But perhaps you’d like to make a career out your jones for big data. Luckily for you, some of the hottest companies around are hiring data scientists!

Of course, those jobs aren’t for everyone. To get an idea of the necessary qualifications, I suggest you read the answers on Quora for “How do I become a data scientist?” to get an idea of the requisite math and computer science skills. I’m also a fan of Hilary Mason‘s definition which was cited in Ryan Kim’s “Wanted: Data Scientists to Turn Information Into Gold“: a data scientist is someone who can obtain, scrub, explore, model and interpret data, blending hacking, statistics and machine learning. You can see Hilary’s full explanation in a blog post she co-authored with Chris Wiggins, entitled “A Taxonomy of Data Science“.

If the qualifications haven’t scared you off, then it’s just a question of where you can best apply your data scientist skills. The good news is that there are a lot of different ways to make a career out of working with big data. Here are some suggestions for what to work on. I apologize in advance for taking a US-centric perspective — if you’re outside the US, I can only hope that the examples have local analogs.

1) Web search.

Google, Yahoo, and Bing all collect an enormous amount of data from people’s web search activity. Google is, of course, the 800-pound gorilla, but don’t dismiss the others — even a single-digit market share is enough to derive extremely valuable insights from user activity. And, since every major search engine makes the bulk of its revenue from advertising, they all present the big-data challenges associated with computational advertising. Search is, in my view, the web’s killer app, so you can’t go wrong working on it. But temper your expectations — despite heroic efforts from various parties, it seems difficult to deliver revolutionary improvements to this field.

2) Social networking.

Here the biggest players are Facebook and Twitter, but you can find a more comprehensive list on Wikipedia. Many consider LinkedIn to be a social network, but I’ll take the liberty to discuss it in its own section. Social networks attract an outsized share of users’ attention: Facebook alone accounts for a quarter of US page views on the web!

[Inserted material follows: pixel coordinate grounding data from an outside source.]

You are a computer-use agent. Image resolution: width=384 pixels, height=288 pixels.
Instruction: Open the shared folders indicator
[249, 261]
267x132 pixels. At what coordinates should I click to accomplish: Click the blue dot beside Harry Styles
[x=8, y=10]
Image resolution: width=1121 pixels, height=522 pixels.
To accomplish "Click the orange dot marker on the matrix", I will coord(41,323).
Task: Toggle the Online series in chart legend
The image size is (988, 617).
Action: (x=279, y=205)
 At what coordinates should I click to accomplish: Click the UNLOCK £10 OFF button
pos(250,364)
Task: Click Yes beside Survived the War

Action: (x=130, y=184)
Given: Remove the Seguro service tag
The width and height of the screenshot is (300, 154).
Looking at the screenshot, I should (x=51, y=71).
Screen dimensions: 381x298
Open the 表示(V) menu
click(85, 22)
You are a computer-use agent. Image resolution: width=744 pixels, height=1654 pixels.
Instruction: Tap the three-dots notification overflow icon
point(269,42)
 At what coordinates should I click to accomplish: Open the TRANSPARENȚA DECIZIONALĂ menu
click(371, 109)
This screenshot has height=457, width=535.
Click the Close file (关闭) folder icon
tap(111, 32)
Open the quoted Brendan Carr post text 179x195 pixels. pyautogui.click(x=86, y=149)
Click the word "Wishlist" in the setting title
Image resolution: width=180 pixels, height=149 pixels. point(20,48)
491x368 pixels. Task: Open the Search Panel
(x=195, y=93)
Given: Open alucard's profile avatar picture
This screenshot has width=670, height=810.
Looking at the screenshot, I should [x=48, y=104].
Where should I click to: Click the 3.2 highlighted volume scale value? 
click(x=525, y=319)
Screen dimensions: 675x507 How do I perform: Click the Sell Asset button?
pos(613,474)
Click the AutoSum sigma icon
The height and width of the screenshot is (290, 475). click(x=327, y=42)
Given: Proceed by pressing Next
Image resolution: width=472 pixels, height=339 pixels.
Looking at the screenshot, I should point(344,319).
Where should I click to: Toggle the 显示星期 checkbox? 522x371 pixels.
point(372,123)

All of this user activity means a lot of data to crunch, so it’s not surprising that LinkedIn, Facebook, and Twitter are recognized as having the best data science teams. How much you’ll enjoy working at these companies will in part reflect the value (and values) you perceive in their offerings, but they are all playgrounds for data scientists.

3) Electronic commerce.

While ad-supported web search may be the killer app of the web, what opens up people’s wallets is e-commerce. Led by Amazon and eBay, e-commerce sites deserve much of the credit for turning the web from an esoteric research project into a mainstream staple. And, like their offline counterparts, e-commerce sites generate vast amounts of data from how users view and purchase products. This data drives user recommendations, merchandising campaigns, pricing strategy, and much more. If you’d like to pursue data-driven capitalism, then e-commerce may be for you. A word of caution: if you are one of a crowd of merchants selling the same products as everyone else (as opposed to a site like Etsy selling unique products), make sure you have a sustainable competitive advantage. Data science is necessary for success in e-commerce, but it may not be sufficient.

4) Digital content.

Whether its books, music, video, or apps, the long-prophesied digital convergence has arrived: almost every newly created piece of digital content is now distributed in electronic form. Here the biggest players are Amazon, Apple, and Google (particularly its YouTube subsidiary), but there is still a lot of flux as new hardware, software, and business models compete for dominance. Digital content poses two daunting challenges: the volume of published content far exceeds people’s available attention, and digital media products are experience goods than people can only evaluate after consuming them. For both of these reasons, the digital content industry depends on data scientists to help people find and discover what they like. The catch: from its advent, the digital content industry has struggled with unauthorized distribution (aka piracy), and the results of this struggle will determine which business models are viable.

5) Finance.

Money, money, money. Working in finance has always been a data-intensive business, but advances in technology have only increased the industry’s reliance on data scientists. Algorithmic trading — and high-frequency trading in particular — mean that those who can most effectively and efficiently mine financial data can derive enormous financial benefits. Finance isn’t for everyone — the hours are long, the stress is high, and the compensation is highly variable. That said, the financial upside can be quite compelling, and some even enjoy the lifestyle.

6) Public sector.

Given the libertarian leanings of the software industry, the public sector might not seem like an obvious career choice. But some of the largest repositories of data reside there–from public repositories like census data to highly classified repositories restricted to the TLAs. Better understanding of this data can improve public policy, national security, and much more. Not everyone has the temperament to deal with government bureaucracy, but those who do have the opportunity to turn big data into big public good.

7) LinkedIn.

OK, I’m being self-serving, but after all this is my blog! LinkedIn is widely recognized as being one of the top data science teams on the planet. But LinkedIn has more than just talent — it has what Pete Warden of ReadWriteWeb described in “Secrets of the LinkedIn Data Scientists” as “detailed information on millions of people who are motivated to keep their profiles up-to-date, collect a rich network of connections and have a strong desire from their users for more tools to help them in their professional lives.” Indeed, I don’t know of anyone who has a dataset that competes with the combined quantity, quality, and utility of LinkedIn’s data. Moreover, working as a data scientist at LinkedIn means helping make people more professionally successful by connecting the to opportunities, information, and of course other people. It’s a wonderful way to create value, and it doesn’t hurt to do so in the context of a profitable, rapidly growing company.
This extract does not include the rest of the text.